◆ INSTRUCTION ◆
Could you rewrite all of the entries below as a numbered list, leaving out any blank lines?

◆ PROVIDED DATA ◆
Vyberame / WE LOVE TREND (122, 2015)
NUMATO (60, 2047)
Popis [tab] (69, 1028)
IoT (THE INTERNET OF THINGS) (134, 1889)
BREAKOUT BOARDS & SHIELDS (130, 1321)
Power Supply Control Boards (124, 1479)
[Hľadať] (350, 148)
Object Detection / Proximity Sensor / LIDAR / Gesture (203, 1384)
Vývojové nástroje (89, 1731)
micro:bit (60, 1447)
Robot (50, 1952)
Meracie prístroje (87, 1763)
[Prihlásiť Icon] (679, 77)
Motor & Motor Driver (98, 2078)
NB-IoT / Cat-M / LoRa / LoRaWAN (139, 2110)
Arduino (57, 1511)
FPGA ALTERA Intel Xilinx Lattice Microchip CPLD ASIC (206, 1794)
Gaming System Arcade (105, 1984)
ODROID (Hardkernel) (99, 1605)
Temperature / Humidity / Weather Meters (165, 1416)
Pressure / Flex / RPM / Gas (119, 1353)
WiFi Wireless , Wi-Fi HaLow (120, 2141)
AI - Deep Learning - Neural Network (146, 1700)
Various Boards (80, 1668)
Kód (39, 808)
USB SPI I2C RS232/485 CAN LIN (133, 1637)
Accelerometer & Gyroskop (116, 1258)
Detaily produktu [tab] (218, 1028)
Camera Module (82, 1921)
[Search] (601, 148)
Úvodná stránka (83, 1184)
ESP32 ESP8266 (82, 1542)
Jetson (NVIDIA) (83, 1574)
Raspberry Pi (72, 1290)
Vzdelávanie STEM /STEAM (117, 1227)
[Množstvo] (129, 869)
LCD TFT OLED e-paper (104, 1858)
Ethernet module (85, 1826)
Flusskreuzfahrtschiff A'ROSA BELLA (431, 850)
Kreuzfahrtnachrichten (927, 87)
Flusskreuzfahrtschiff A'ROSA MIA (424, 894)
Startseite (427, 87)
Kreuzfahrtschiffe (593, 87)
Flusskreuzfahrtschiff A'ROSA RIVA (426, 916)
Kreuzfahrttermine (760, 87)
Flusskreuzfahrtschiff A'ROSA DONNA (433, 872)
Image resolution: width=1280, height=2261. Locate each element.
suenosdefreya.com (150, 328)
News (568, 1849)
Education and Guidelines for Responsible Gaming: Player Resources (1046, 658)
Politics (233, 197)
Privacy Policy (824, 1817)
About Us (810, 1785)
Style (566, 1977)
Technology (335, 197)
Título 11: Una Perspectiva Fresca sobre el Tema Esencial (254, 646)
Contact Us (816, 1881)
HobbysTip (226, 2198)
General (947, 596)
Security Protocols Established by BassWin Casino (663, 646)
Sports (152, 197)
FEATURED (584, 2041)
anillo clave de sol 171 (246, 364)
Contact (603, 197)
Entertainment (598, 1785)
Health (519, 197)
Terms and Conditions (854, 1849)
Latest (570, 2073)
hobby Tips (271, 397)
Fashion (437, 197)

◆ ANSWER FOR THE TASK ◆
1. Vyberame / WE LOVE TREND (122, 2015)
2. NUMATO (60, 2047)
3. Popis [tab] (69, 1028)
4. IoT (THE INTERNET OF THINGS) (134, 1889)
5. BREAKOUT BOARDS & SHIELDS (130, 1321)
6. Power Supply Control Boards (124, 1479)
7. [Hľadať] (350, 148)
8. Object Detection / Proximity Sensor / LIDAR / Gesture (203, 1384)
9. Vývojové nástroje (89, 1731)
10. micro:bit (60, 1447)
11. Robot (50, 1952)
12. Meracie prístroje (87, 1763)
13. [Prihlásiť Icon] (679, 77)
14. Motor & Motor Driver (98, 2078)
15. NB-IoT / Cat-M / LoRa / LoRaWAN (139, 2110)
16. Arduino (57, 1511)
17. FPGA ALTERA Intel Xilinx Lattice Microchip CPLD ASIC (206, 1794)
18. Gaming System Arcade (105, 1984)
19. ODROID (Hardkernel) (99, 1605)
20. Temperature / Humidity / Weather Meters (165, 1416)
21. Pressure / Flex / RPM / Gas (119, 1353)
22. WiFi Wireless , Wi-Fi HaLow (120, 2141)
23. AI - Deep Learning - Neural Network (146, 1700)
24. Various Boards (80, 1668)
25. Kód (39, 808)
26. USB SPI I2C RS232/485 CAN LIN (133, 1637)
27. Accelerometer & Gyroskop (116, 1258)
28. Detaily produktu [tab] (218, 1028)
29. Camera Module (82, 1921)
30. [Search] (601, 148)
31. Úvodná stránka (83, 1184)
32. ESP32 ESP8266 (82, 1542)
33. Jetson (NVIDIA) (83, 1574)
34. Raspberry Pi (72, 1290)
35. Vzdelávanie STEM /STEAM (117, 1227)
36. [Množstvo] (129, 869)
37. LCD TFT OLED e-paper (104, 1858)
38. Ethernet module (85, 1826)
39. Flusskreuzfahrtschiff A'ROSA BELLA (431, 850)
40. Kreuzfahrtnachrichten (927, 87)
41. Flusskreuzfahrtschiff A'ROSA MIA (424, 894)
42. Startseite (427, 87)
43. Kreuzfahrtschiffe (593, 87)
44. Flusskreuzfahrtschiff A'ROSA RIVA (426, 916)
45. Kreuzfahrttermine (760, 87)
46. Flusskreuzfahrtschiff A'ROSA DONNA (433, 872)
47. Image resolution: width=1280, height=2261. Locate each element.
48. suenosdefreya.com (150, 328)
49. News (568, 1849)
50. Education and Guidelines for Responsible Gaming: Player Resources (1046, 658)
51. Politics (233, 197)
52. Privacy Policy (824, 1817)
53. About Us (810, 1785)
54. Style (566, 1977)
55. Technology (335, 197)
56. Título 11: Una Perspectiva Fresca sobre el Tema Esencial (254, 646)
57. Contact Us (816, 1881)
58. HobbysTip (226, 2198)
59. General (947, 596)
60. Security Protocols Established by BassWin Casino (663, 646)
61. Sports (152, 197)
62. FEATURED (584, 2041)
63. anillo clave de sol 171 (246, 364)
64. Contact (603, 197)
65. Entertainment (598, 1785)
66. Health (519, 197)
67. Terms and Conditions (854, 1849)
68. Latest (570, 2073)
69. hobby Tips (271, 397)
70. Fashion (437, 197)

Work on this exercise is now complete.